### GIVEN RECORDS
####################
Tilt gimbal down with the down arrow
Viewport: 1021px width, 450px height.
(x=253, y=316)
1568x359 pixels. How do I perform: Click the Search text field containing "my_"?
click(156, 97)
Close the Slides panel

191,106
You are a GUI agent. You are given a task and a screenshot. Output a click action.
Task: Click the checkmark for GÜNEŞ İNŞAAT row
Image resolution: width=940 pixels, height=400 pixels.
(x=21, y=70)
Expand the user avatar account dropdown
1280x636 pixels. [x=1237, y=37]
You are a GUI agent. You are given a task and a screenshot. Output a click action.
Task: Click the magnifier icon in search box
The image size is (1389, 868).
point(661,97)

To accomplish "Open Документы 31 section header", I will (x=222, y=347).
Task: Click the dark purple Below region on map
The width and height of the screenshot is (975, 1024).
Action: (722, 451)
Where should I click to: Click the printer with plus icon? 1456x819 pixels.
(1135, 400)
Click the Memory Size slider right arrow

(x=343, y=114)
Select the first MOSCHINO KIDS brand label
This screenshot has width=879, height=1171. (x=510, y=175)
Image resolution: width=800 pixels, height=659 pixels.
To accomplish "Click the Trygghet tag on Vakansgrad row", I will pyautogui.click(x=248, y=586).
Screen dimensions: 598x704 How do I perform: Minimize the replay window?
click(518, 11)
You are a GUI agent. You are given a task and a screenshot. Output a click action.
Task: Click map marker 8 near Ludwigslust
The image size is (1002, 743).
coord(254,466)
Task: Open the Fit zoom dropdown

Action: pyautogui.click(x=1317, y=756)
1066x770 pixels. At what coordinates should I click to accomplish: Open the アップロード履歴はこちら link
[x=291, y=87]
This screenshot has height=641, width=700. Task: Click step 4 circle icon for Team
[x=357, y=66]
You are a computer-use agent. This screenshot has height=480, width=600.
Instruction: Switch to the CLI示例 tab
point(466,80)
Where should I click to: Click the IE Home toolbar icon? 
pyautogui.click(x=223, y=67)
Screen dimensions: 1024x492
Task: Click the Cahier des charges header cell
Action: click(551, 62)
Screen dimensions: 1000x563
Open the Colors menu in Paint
####################
### AIM OF THE TASK
Copy out each line of the material and keep every word unchanged.

### RESULT FOR THIS TASK
Tilt gimbal down with the down arrow
Viewport: 1021px width, 450px height.
(x=253, y=316)
1568x359 pixels. How do I perform: Click the Search text field containing "my_"?
click(156, 97)
Close the Slides panel

191,106
You are a GUI agent. You are given a task and a screenshot. Output a click action.
Task: Click the checkmark for GÜNEŞ İNŞAAT row
Image resolution: width=940 pixels, height=400 pixels.
(x=21, y=70)
Expand the user avatar account dropdown
1280x636 pixels. [x=1237, y=37]
You are a GUI agent. You are given a task and a screenshot. Output a click action.
Task: Click the magnifier icon in search box
The image size is (1389, 868).
point(661,97)

To accomplish "Open Документы 31 section header", I will (x=222, y=347).
Task: Click the dark purple Below region on map
The width and height of the screenshot is (975, 1024).
Action: (722, 451)
Where should I click to: Click the printer with plus icon? 1456x819 pixels.
(1135, 400)
Click the Memory Size slider right arrow

(x=343, y=114)
Select the first MOSCHINO KIDS brand label
This screenshot has width=879, height=1171. (x=510, y=175)
Image resolution: width=800 pixels, height=659 pixels.
To accomplish "Click the Trygghet tag on Vakansgrad row", I will pyautogui.click(x=248, y=586).
Screen dimensions: 598x704 How do I perform: Minimize the replay window?
click(518, 11)
You are a GUI agent. You are given a task and a screenshot. Output a click action.
Task: Click map marker 8 near Ludwigslust
The image size is (1002, 743).
coord(254,466)
Task: Open the Fit zoom dropdown

Action: pyautogui.click(x=1317, y=756)
1066x770 pixels. At what coordinates should I click to accomplish: Open the アップロード履歴はこちら link
[x=291, y=87]
This screenshot has height=641, width=700. Task: Click step 4 circle icon for Team
[x=357, y=66]
You are a computer-use agent. This screenshot has height=480, width=600.
Instruction: Switch to the CLI示例 tab
point(466,80)
Where should I click to: Click the IE Home toolbar icon? 
pyautogui.click(x=223, y=67)
Screen dimensions: 1024x492
Task: Click the Cahier des charges header cell
Action: click(551, 62)
Screen dimensions: 1000x563
Open the Colors menu in Paint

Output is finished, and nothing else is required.